There are various ways to define the beams such as
Definition I: A beam is a laterally loaded member, whose cross-sectional
dimensions are small as compared to its length.
Definition II: A beam is nothing but a simply a bar which is subjected to
forces or couples that lie in a plane containing the longitudinal axis of the
bar. The forces are understood to act Perpendicular to the longitudinal axis
of the bar.
Definition III: A bar working under bending is generally termed as a
beam.
Materials for Beam:
The beams may be made from several usable engineering materials such
commonly among them are as follows:
Metal
Wood
Concrete
Plastic
Examples of Beams:
Refer to the figures shown below that illustrates the beam
Fig:1(a) Fig:1(b)
In the fig:1 (a), an electric pole has been shown which is subject to forces
occurring due to Wind; hence it is an example of beam.

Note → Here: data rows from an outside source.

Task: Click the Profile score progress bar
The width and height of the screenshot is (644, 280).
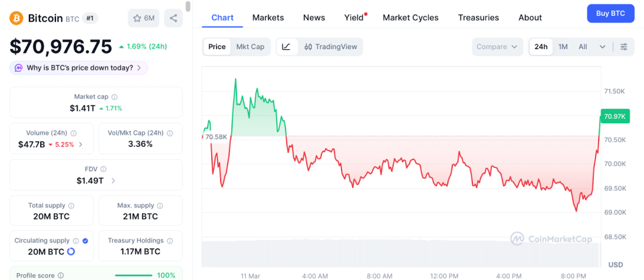Action: [x=133, y=275]
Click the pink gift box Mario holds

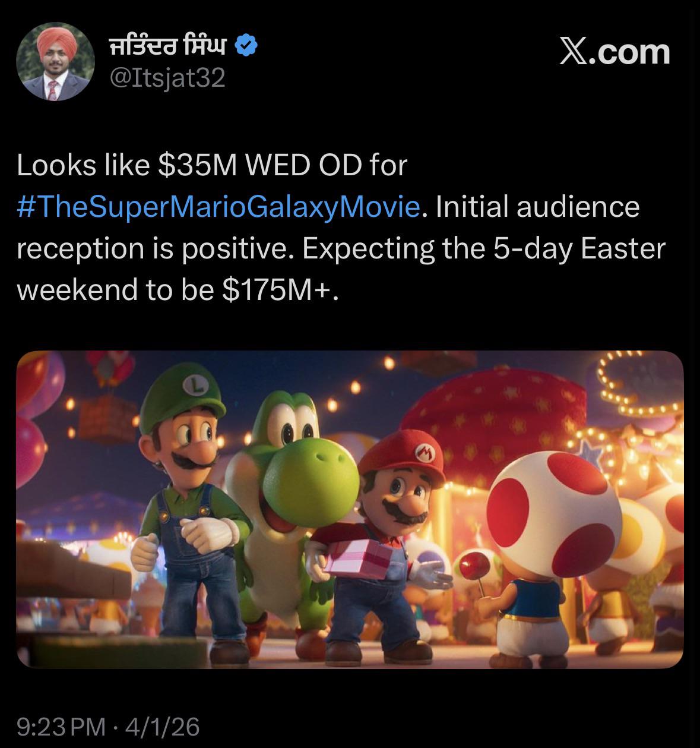[x=355, y=558]
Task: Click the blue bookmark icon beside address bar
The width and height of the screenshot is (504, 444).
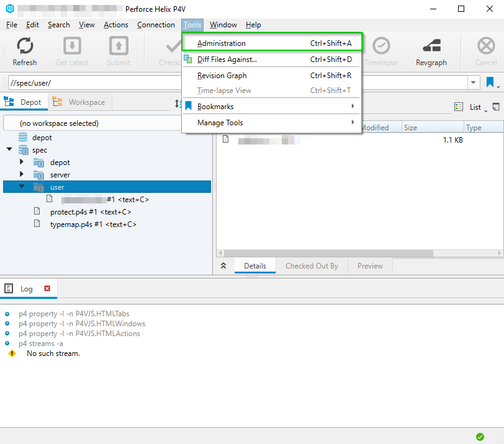Action: pos(490,82)
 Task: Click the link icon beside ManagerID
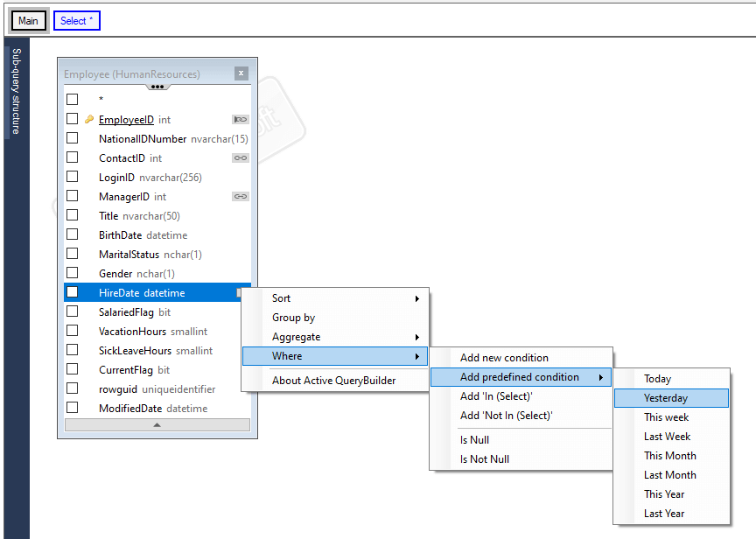[x=239, y=196]
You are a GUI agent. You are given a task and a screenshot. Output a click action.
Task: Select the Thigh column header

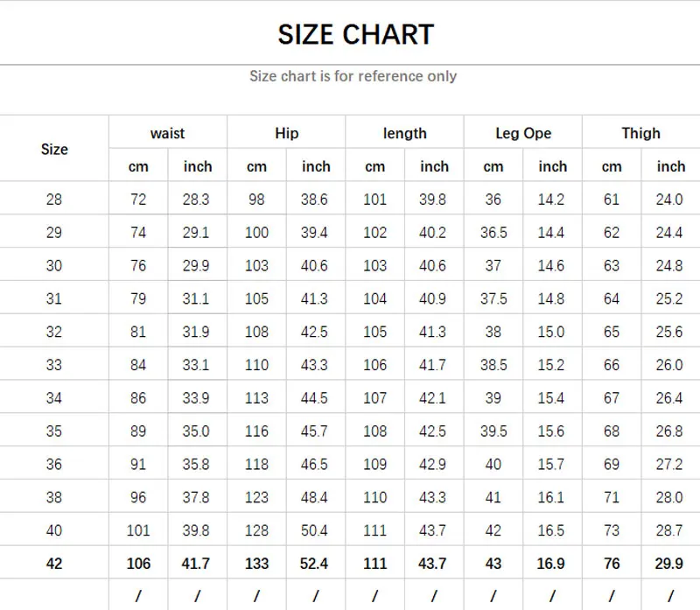[641, 133]
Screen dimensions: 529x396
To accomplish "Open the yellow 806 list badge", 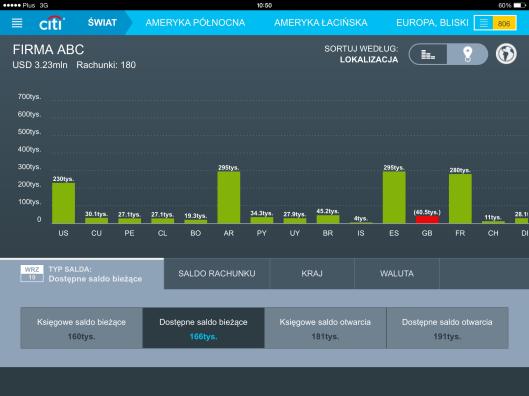I will point(495,23).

In the fig:1(b), the wings of an aeroplane may be regarded as a beam
because here the Aerodynamic action is responsible to provide lateral
loading on the member
Geometric forms of Beams: The Area of cross-section of the beam may take several forms some of them
have been shown below:
Classification of Beams:
Beams are classified on the basis of their geometry and the manner in
which they are supported.
Classification I: The classification based on the basis of geometry
normally includes features such as the shape of the cross-section and
whether the beam is straight or curved.
Classification II: Beams are classified into several groups, depending
primarily on the kind of supports used. But it must be clearly understood
why we need supports. The supports are required to provide constraint to
the movement of the beams or simply the supports resists the movements
either in particular direction or in rotational direction or both. As a
consequence of this, the reaction comes into picture whereas to resist
rotational movements the moment comes into picture. On the basis of the
support, the beams may be classified as follows:
Cantilever Beam: A beam which is supported on the fixed support is
termed as a cantilever beam: Now let us understand the meaning of a fixed
support. Such a support is obtained by building a beam into a brick wall,
casting it into concrete or welding the end of the beam. Such a support
provides both the translational and rotational constraint to the beam,
therefore the reaction as well as the moments appears, as shown in the
figure below
Simply Supported Beam: The beams are said to be simply supported if
their supports creates only the translational constraints.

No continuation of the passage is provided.